The district is bordered by Wadi al Shatii in the north, Sabha in the east, Murzuq in the south and Ghat in the west. The district is part of the Fezzen geographical division of Libya which is mostly desert. The region receives an annual rainfall of 2.5 in. There are no perennial rivers in the region, but the region is abundant with groundwater aquifers. Libya has mostly a flat undulating plain and occasional plateau, with an average elevation of around 423 m. Around 91 per cent of the land ? is covered by desert, with only 8.8 per cent agricultural land (with only 1% arable lands) and 0.1 per cent of forests.
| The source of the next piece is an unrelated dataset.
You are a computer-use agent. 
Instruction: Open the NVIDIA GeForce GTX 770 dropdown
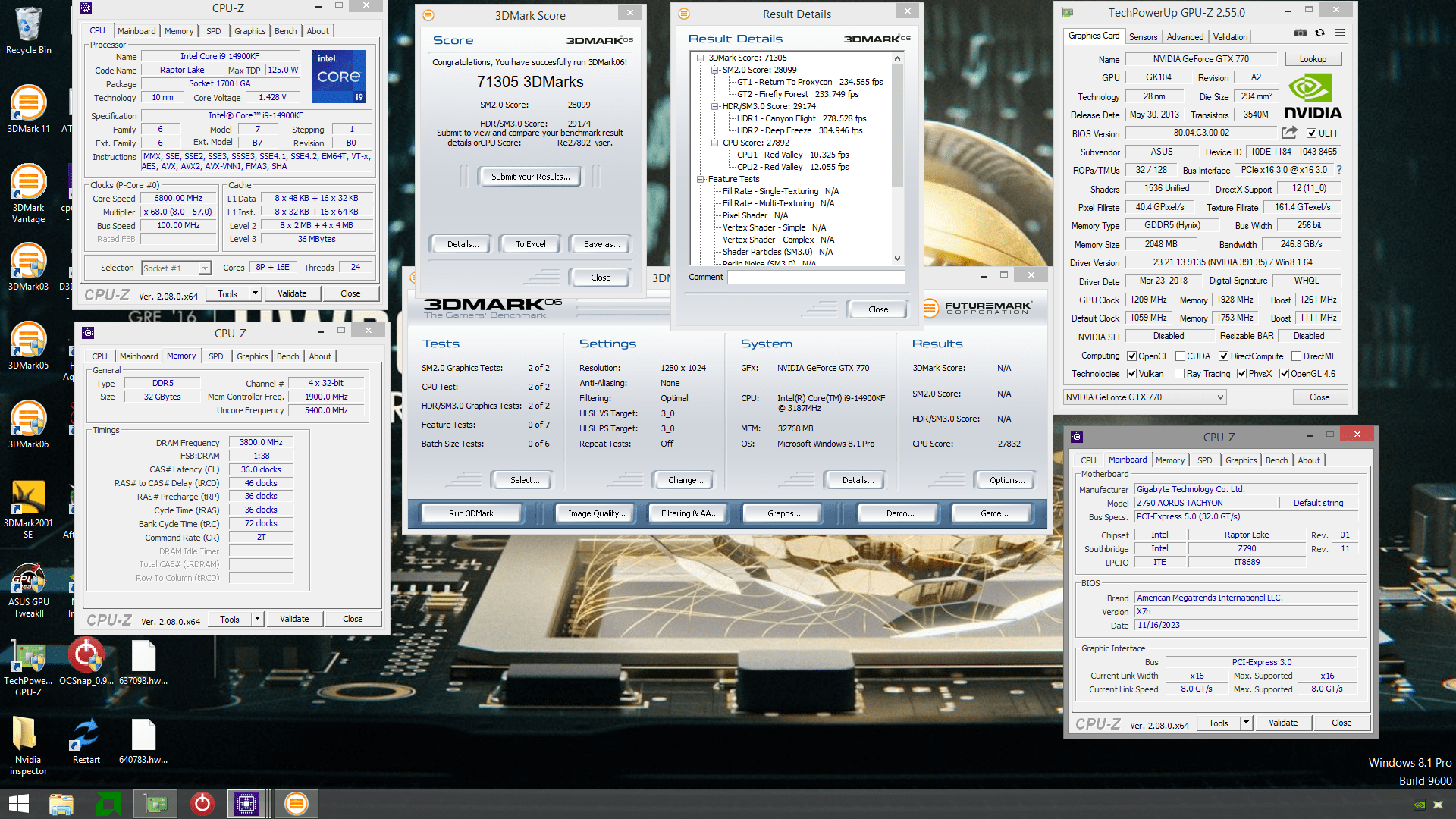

The major resource found in the area is manganese. The Fezzen region has a desert climate. Dust storms lasting four to eight days are quite common during Spring. Fezzen is in southwest Libya.

==Demographics==
Per the census estimates of 2012, the total population in the region was 157,747 with 150,353 Libyans. The average size of the household in the country was 6.9, while the average household size of non-Libyans being 3.7. There were totally 22,713 households in the district, with 20,907 Libyan ones. The population density of the district was 1.86 persons per sq. km. Per 2006 census, there were totally 27,322 economically active people in the district. There were 14,650 government employees, 2,644 employers, 8,994 first level workers and 001 second level workers. There were 6,526 workers in state administration, 3,998 in agriculture, animal husbandry and forestry, 4,252 in agriculture & hunting, 6,511 in education, 2,226 in private enterprises, 1,419 in health & social work, 1,267 in production, 5,817 in technical work and 321 service workers. The total enrollment in schools was 26,890 and the number of people above secondary stage and less than graduation was 1,494.
As per the report from World Health Organization (WHO), there were no communicable disease centres, two dental clinics, two out-patient clinics, 16 pharmacies, 36 PHC centres, one rural clinics and no specialized clinics.